### [INSTRUCTION 1]
Edit the records from the line with "The height and width of the screenshot is (817, 1050)." to the line with "center [334, 112].", replacing "In order to click on" with "To click on" and leaving all else unchanged. Return only those lines.

### [READING PASSAGE]

>>>>>

Skip to main content

3.6.1 Hands-on Project: Exploratory Data Analysis (EDA)

EDA exploratory data analysis workflow

Project focus

This is a comprehensive hands-on project for Data Analysis and Visualization. You will use the NumPy, Pandas, and Matplotlib/Seaborn knowledge you learned earlier to perform a complete exploratory data analysis on a real dataset.

First, build a map

When doing an EDA project for the first time, the safest sequence is not “draw all the charts first,” but to first understand:

So what this project really trains is:

  • not whether you can make a few charts
  • but whether you can turn “look at the data -> reach conclusions” into a complete chain

Project overview

Exploratory Data Analysis (EDA) is the first step in a data science project — before modeling, use statistics and visualization to “get to know” the data.

A beginner-friendly overall analogy

You can think of EDA as:

  • a site survey before actually building a model

You wouldn’t start working before you’ve clearly seen the terrain. Likewise, in a data project, you shouldn’t rush into modeling before you’ve understood:

  • the distribution
  • missing values
  • outliers
  • relationships between variables

Skills you will practice

SkillCorresponding chapter
Pandas data loading and cleaningChapter 3
Statistical summaries and grouped aggregationChapter 3
Matplotlib / Seaborn visualizationChapter 4
NumPy numerical computationChapter 2

Project deliverable

After finishing, you will have a complete EDA report (a Jupyter Notebook) that includes a data overview, cleaning process, statistical findings, and visual charts.

<<<<<

### [INSTRUCTION 2]
According to the EDA project page, why should one not rush into modeling? Answer in one to three sentences.

### [DATA UNDER STUDY]
>>>>>

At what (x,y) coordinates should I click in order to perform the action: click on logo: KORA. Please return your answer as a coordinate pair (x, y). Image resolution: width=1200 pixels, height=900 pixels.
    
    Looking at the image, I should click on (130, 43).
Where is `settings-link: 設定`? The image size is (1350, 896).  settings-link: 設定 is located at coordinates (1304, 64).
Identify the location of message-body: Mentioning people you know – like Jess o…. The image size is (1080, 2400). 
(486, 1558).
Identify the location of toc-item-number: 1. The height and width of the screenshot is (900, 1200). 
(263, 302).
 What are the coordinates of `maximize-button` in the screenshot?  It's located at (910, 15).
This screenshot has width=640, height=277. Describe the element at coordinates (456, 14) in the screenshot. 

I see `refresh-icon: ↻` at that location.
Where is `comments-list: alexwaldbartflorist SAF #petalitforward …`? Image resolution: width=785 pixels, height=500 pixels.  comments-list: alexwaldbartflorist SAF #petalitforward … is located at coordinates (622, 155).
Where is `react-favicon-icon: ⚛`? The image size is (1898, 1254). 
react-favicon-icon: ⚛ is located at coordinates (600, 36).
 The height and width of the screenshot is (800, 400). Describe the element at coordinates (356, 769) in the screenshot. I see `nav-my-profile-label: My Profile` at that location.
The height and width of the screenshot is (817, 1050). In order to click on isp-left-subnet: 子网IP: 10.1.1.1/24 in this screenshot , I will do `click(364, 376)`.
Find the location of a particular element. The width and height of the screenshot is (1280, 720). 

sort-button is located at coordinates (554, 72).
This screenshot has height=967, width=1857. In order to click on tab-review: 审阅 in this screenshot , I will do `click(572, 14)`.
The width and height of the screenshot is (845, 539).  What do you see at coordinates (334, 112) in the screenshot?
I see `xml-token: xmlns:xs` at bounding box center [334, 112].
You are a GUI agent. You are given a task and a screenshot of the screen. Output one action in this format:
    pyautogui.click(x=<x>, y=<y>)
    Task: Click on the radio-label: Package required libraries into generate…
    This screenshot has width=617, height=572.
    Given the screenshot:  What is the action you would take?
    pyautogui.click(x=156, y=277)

<<<<<

### [WRITTEN REPLY 1]
The height and width of the screenshot is (817, 1050). To click on isp-left-subnet: 子网IP: 10.1.1.1/24 in this screenshot , I will do `click(364, 376)`.
Find the location of a particular element. The width and height of the screenshot is (1280, 720). 

sort-button is located at coordinates (554, 72).
This screenshot has height=967, width=1857. To click on tab-review: 审阅 in this screenshot , I will do `click(572, 14)`.
The width and height of the screenshot is (845, 539).  What do you see at coordinates (334, 112) in the screenshot?
I see `xml-token: xmlns:xs` at bounding box center [334, 112].

### [WRITTEN REPLY 2]
EDA is like a site survey before building a model: one would not start work before clearly seeing the terrain. Likewise, the data's distribution, missing values, outliers, and relationships between variables should be understood before modeling begins.